**Complete the following:**
a: Rewrite the blog excerpt from "Nobody will understand." through "backup plan fast.", replacing "backup plan" with "plan B".
b: Write a continuation of the blog excerpt that picks up after its last sentence.
=== Excerpt to read ===
This is an overdue post.

Thank you mimi for the 'chat' we had

I t means more to me than you think :)

Wednesday, May 20, 2009

Allah ade

I learn not tell people what your problems are.

Nobody will understand.

Simpan je sorang2..bukannya membantu pun tell people.

Takpe.

Allah ade.

Tuesday, May 12, 2009

bad news

received bad and 'not so suprising' but VERY worrying news yesterday.
i don't know why i am so relaxed..i need a backup plan fast.

Sunday, May 10, 2009

Hari Ibu

hari ini hari ibu...pagi2 lagi saya dah call mama kat riyadh...:)..sayang sgt pada mama..having two children really makes me appreciate you more than anything...you are the best mommy ever...

bila dah petang sikit tengok arif buat derkkk jer....macam biasa sebab dah tau mamat saya sorang nih memang pelupa...'abang..hari nih hari ibu...taknak ucap kat ayang ke?!!'..tau dia jawab apa...

'bukeko abe keno ucap kat ma abe..daniel nge qisha laa kena ucap ko aye'

taktau nak gelak ke nak kecik hati...sadis betullaa kawin ngan orang bachok nih!

Wednesday, May 6, 2009

thank you god for this little piece of heaven


I am always sceptical on how some people blog about food and give free advertisement for restaurant.....but somehow i must admit my lunch today was worth a post or two!!!!!!!!
=== Dataset content ===
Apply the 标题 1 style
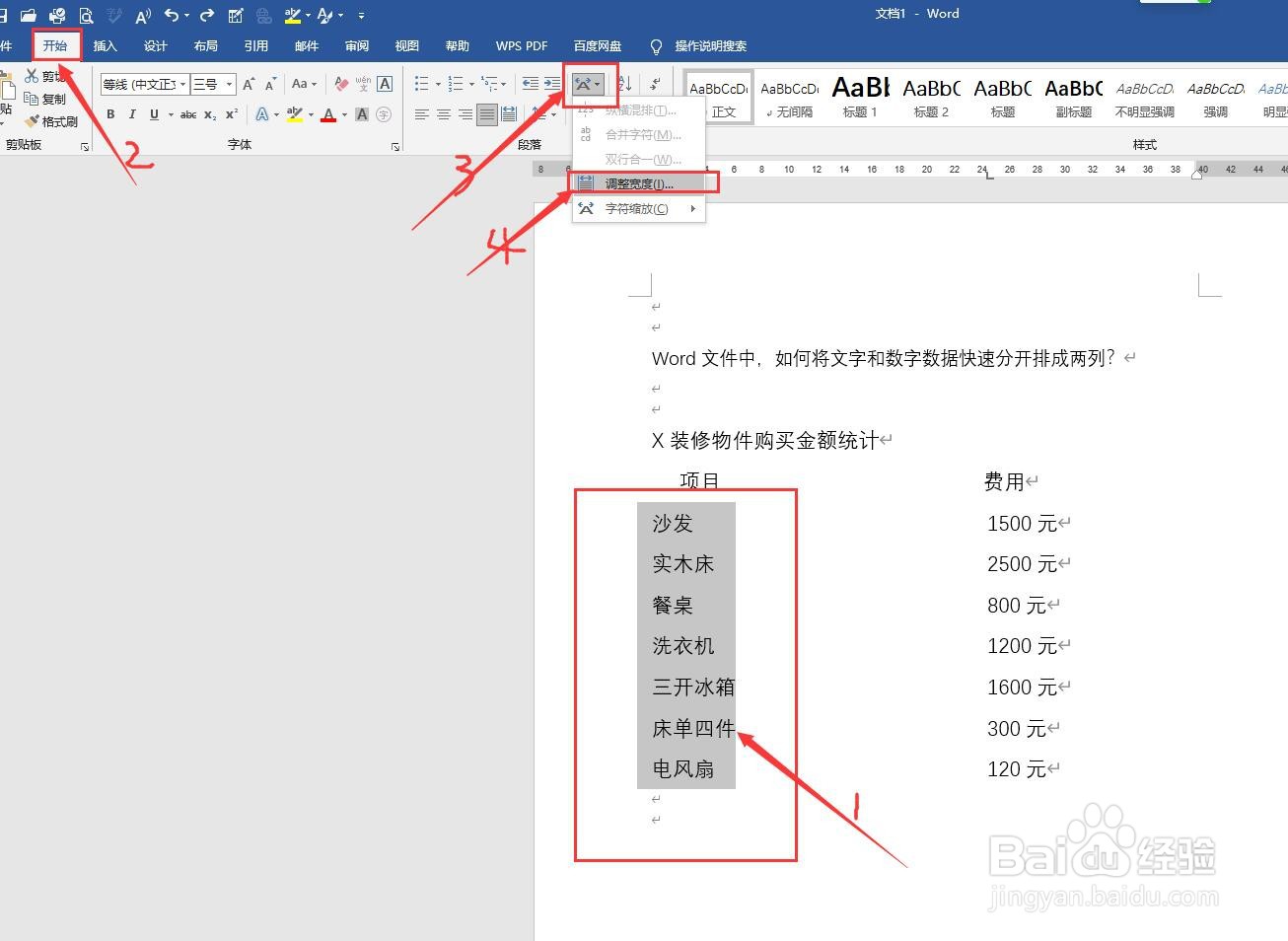 point(859,96)
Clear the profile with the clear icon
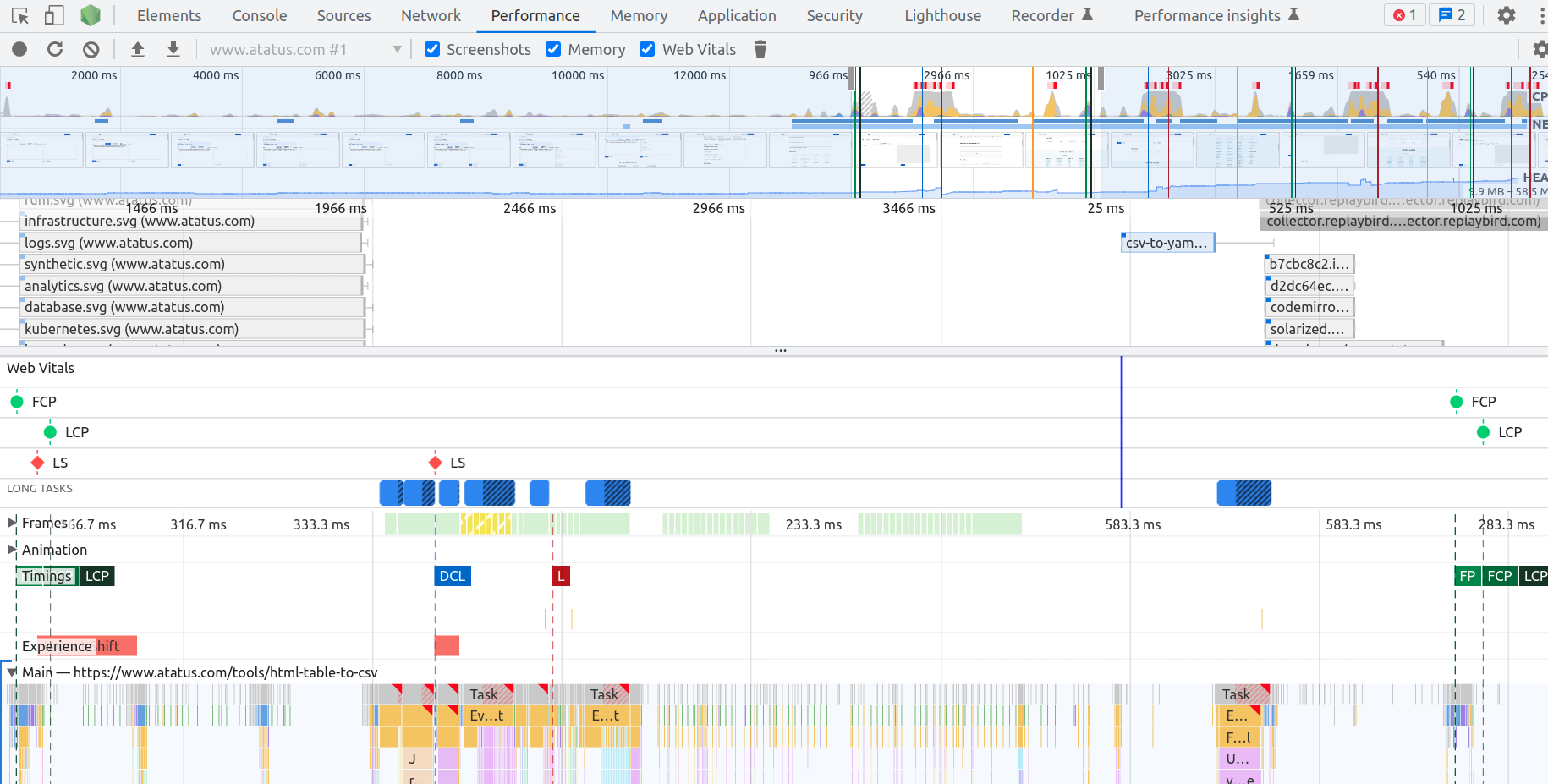The image size is (1548, 784). pyautogui.click(x=91, y=49)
===
**Answers in order:**
a:
Nobody will understand.

Simpan je sorang2..bukannya membantu pun tell people.

Takpe.

Allah ade.

Tuesday, May 12, 2009

bad news

received bad and 'not so suprising' but VERY worrying news yesterday.
i don't know why i am so relaxed..i need a plan B fast.

b:
im sure a lot of people already tried the food in Al Rawsha...I always go there but being on a diet i have never ordered any sort of rice...always kebab...shawarma etc2..
Tapi disebabkan sangat happy lunch tadi....i decided to give what i aways saw other people eating a go....
.
.
.
my god...orgasm!!
.
.
.
memg setappp okey......i can still feel the slightly salted smoked chicken melting of the bones dengan rice yang panjang2 itu...arghhhh...coupled with yogurt and sambal dia yang tak pedas tapi just right....heaven on earth..

i officially dub mandy chicken as my all time favourite food...

when you order this please couple with the soda malt drink...'baraben' or something like that...

wishful thinking

I wish I could take a break and think of nothing.
To have my freedom, and be myself.

Not to act
be happy by being me.
I wish people would hear my inner scream,
Shouting for someone to just understand,

To discover this gem I know I am.

I wish I could be surprised.
Something nice that I wasn't expecting.
A nice gesture or an act.

To get my mind of things, be appreciated.
A bunch of flowers, a small gift, a stupid bar of chocolate.

I wish I could be thought of. To not to have to feel insecure.
That I am always at the front of the line.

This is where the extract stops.